__Task details__:
Where the material below has a line containing "[Go to slide 1] (132, 286)", start repeating exactly, and keep going through the line containing "Screenshot is 62x2576.", with no other lines.

__Exercise input__:
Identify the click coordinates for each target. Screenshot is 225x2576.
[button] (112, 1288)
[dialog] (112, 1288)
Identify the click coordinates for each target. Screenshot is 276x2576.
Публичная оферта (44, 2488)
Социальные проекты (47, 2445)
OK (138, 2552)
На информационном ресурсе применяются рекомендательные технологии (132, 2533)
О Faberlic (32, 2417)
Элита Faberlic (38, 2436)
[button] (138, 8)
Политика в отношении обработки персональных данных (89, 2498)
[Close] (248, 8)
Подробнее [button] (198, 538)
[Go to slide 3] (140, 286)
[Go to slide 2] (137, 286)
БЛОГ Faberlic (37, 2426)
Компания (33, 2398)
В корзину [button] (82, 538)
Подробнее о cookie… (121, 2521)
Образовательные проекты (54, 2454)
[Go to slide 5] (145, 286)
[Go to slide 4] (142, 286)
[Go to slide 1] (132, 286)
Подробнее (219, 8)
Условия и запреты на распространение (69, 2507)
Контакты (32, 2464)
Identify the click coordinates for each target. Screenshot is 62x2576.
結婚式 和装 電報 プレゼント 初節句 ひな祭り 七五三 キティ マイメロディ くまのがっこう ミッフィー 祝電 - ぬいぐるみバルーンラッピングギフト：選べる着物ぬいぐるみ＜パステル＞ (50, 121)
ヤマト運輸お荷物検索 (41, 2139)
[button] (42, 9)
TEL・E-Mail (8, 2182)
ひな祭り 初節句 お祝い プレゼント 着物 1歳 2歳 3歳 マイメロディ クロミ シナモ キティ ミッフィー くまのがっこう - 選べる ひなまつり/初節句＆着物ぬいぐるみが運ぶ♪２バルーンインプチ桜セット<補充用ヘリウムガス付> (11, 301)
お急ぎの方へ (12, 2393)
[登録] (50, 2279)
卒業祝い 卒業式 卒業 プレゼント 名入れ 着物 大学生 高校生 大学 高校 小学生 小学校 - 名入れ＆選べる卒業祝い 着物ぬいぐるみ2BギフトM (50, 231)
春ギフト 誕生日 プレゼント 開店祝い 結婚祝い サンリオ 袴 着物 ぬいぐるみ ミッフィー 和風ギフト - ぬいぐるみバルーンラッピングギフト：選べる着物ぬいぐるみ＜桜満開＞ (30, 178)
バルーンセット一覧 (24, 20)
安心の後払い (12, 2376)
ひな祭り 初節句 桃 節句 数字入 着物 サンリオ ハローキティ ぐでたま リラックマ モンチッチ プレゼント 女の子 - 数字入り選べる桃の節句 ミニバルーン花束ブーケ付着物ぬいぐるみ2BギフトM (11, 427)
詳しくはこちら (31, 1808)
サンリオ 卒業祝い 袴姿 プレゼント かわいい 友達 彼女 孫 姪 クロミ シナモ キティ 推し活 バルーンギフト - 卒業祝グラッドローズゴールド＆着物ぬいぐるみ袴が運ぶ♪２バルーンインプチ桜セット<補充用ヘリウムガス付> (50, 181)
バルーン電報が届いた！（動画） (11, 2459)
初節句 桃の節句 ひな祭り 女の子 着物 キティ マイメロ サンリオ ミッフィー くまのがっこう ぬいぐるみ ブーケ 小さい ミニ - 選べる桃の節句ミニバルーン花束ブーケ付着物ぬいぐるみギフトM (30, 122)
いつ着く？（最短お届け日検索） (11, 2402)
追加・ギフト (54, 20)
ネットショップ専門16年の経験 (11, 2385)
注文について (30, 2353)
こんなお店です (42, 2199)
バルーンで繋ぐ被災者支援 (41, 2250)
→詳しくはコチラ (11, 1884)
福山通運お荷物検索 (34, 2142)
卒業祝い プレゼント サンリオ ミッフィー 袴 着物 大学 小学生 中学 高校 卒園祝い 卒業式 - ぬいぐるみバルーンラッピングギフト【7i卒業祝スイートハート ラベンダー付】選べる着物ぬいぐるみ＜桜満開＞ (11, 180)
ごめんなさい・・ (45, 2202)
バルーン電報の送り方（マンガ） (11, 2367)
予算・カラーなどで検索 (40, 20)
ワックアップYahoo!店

__Solution to the problem__:
[Go to slide 1] (132, 286)
Подробнее (219, 8)
Условия и запреты на распространение (69, 2507)
Контакты (32, 2464)
Identify the click coordinates for each target. Screenshot is 62x2576.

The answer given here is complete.